Mi rispose andando giù lungo l’asta. Lo insalivava bene per essere una chierichetta, ancor di più per essere una psicologa. Le afferrai la testa e maledissi quei capelli troppo corti e liberai l’animale che è in ogni uomo mentre ha il cazzo infilato in un pertugio caldo. Cercai di soffocarla, solo così la saliva diventava densa e mucosa, perfetta. Mi gustai ancora un poco le sue fatiche, poi maledissi il mio altruismo e la rialzai a forza: era giunto il mio turno.
In ginocchio, con le mani sui fianchi la spinsi con forza contro la parete di cartongesso e l’assaporai. Era bagnata e buona, e pregustai la penetrazione. La leccai portandola quasi al punto di non ritorno, ero bravo a capire quando una donna ne ha per poco e provai gusto nel lasciarla in bilico. Mi fermai e aspettai che le scendesse appena l’eccitazione, per poi ricominciare con più foga. Ripetei il giochetto un paio di volte, poi mi alzai e le feci assaggiare il suo sapore che mi riempiva la gola.

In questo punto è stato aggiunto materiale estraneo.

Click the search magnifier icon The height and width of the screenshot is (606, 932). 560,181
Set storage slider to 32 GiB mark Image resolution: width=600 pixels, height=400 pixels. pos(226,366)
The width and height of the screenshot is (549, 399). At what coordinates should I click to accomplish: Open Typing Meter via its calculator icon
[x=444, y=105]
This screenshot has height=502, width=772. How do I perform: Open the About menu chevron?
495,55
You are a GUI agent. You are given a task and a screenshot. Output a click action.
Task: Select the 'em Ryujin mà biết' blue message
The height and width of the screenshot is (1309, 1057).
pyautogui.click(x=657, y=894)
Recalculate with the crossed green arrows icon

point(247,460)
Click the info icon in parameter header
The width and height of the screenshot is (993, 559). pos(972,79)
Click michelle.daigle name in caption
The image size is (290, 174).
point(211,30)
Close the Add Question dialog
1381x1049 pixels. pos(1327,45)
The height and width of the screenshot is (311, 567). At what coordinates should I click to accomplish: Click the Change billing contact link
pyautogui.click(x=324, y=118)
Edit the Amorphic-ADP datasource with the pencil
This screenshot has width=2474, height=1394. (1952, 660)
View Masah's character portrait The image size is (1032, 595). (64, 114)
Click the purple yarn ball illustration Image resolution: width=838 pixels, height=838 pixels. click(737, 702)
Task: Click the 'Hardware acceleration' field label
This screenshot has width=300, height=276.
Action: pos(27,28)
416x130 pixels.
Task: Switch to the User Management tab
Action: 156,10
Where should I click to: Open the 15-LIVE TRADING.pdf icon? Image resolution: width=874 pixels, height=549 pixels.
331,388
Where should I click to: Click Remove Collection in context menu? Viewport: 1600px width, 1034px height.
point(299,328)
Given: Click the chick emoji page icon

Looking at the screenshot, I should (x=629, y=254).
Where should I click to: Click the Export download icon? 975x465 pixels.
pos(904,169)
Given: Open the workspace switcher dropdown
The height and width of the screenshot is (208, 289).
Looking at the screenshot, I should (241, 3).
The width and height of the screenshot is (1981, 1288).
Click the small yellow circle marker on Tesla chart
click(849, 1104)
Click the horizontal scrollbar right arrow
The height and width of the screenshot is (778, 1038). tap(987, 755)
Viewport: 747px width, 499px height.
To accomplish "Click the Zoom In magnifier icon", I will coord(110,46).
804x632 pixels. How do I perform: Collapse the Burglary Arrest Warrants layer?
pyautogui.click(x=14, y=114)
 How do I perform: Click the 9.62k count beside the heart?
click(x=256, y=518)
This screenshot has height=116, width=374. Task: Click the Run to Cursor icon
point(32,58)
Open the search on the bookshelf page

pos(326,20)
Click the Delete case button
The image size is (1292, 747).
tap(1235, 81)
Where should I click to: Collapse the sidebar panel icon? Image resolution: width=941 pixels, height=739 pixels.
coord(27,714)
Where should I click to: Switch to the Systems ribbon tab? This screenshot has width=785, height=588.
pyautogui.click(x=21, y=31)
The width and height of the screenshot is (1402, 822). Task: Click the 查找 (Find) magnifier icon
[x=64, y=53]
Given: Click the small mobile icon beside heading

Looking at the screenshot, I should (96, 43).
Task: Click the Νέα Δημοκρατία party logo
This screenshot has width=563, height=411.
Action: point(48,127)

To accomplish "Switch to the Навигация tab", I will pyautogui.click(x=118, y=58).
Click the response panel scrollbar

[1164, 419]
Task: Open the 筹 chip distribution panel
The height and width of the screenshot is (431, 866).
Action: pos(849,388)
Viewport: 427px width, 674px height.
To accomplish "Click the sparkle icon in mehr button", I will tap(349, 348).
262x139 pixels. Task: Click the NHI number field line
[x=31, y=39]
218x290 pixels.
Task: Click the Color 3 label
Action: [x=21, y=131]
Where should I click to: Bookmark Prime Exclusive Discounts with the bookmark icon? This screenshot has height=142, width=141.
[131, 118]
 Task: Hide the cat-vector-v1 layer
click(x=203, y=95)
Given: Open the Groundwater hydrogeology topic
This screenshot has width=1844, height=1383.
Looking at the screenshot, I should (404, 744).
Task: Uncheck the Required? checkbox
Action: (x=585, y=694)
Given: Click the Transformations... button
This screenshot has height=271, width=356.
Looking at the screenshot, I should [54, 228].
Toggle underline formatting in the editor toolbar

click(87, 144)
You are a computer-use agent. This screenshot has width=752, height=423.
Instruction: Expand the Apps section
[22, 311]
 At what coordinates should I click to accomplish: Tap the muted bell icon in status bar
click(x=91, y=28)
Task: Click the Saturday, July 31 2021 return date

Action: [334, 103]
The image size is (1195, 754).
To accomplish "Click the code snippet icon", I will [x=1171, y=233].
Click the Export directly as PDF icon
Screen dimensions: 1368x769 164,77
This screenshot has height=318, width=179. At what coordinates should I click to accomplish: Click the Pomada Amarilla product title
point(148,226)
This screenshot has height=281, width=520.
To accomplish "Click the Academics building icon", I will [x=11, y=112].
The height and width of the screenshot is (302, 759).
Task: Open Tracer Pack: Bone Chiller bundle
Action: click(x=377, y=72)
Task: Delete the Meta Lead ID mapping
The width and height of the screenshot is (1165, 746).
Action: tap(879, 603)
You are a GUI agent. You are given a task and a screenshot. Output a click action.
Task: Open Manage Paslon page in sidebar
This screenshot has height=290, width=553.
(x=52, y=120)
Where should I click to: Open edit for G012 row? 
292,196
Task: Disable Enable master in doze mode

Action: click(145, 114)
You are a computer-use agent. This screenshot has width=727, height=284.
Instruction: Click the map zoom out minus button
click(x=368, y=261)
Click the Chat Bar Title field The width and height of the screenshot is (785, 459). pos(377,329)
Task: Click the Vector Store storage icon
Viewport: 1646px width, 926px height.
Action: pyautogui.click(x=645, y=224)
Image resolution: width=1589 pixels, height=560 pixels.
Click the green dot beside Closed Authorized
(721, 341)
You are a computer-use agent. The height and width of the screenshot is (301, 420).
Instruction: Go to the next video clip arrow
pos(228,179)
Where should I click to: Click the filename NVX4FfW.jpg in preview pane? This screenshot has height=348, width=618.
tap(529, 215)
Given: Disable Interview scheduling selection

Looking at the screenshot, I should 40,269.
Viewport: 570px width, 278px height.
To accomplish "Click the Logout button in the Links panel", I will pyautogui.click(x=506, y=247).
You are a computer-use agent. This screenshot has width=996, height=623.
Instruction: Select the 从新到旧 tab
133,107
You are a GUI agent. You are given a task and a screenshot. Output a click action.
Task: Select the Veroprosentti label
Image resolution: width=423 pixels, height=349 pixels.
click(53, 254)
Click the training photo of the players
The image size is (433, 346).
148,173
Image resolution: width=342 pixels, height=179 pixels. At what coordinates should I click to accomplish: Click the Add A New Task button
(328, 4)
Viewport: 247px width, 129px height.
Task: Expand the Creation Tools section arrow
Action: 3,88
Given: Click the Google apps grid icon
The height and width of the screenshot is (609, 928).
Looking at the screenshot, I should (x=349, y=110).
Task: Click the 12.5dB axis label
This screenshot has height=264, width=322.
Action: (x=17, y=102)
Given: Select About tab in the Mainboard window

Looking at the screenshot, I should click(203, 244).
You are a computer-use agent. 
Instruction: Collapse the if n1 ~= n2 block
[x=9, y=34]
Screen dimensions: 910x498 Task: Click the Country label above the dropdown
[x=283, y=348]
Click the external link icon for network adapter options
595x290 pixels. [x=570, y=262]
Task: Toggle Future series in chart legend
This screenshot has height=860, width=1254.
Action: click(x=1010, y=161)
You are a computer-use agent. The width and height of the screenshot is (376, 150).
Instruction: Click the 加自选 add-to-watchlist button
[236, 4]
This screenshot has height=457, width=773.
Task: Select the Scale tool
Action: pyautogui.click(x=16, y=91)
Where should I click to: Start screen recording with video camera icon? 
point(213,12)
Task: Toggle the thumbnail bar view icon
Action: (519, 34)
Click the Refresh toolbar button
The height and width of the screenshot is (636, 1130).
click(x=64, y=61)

“Sappilo, adesso ti scopo.” Non ottenni obbiezioni. Infilai con maestria il preservativo ed entrai. La presi in piedi, lì in un cesso anonimo e grigio del Jfk, come fosse una puttana in una discoteca di provincia. Pompai con attenzione, volevo le piacesse, gestii per bene i tempi, accelerai e rallentai, la sbattei prima con gentilezza e poi con vigore bestiale. Ad un certo punto infilai anche una mano lì, giusto per stimolarla un po’ di più al battere dei miei colpi ritmati. Era completamente in balia del piacere, la simpatica spocchia di una mezz’ora prima era scomparsa, e alla fine non resistette.
“Più forte… Ti prego, più forte.”
Accelerai. Forse le feci anche male, quel dolore che si mescola al piacere e ti fa sentire libera e troia.
Venne, contraendo ogni muscolo avesse in corpo, la schiena così tesa che pensai si sarebbe spezzata.
Mi fermai, duro e resoluto. Aveva risvegliato i miei istinti primordiali di dominatore e volevo umiliarla, in fondo le piaceva. Le diedi qualche secondo per riprendersi.
“Succhiamelo.” Dissi duro, forse fin troppo.
Obbedì.
Mi tolse il preservativo e tutto ricominciò da capo, come se nulla fosse successo nel mentre. Le venni in faccia, sentendomi un Dio, e la aiutai a ripulirsi con la carta igienica.
Quando uscimmo restò in silenzio. Lo speaker chiamò l’imbarco del nostro volo, ci salutammo con un abbraccio silenzioso. Non l’avrei mai più rivista.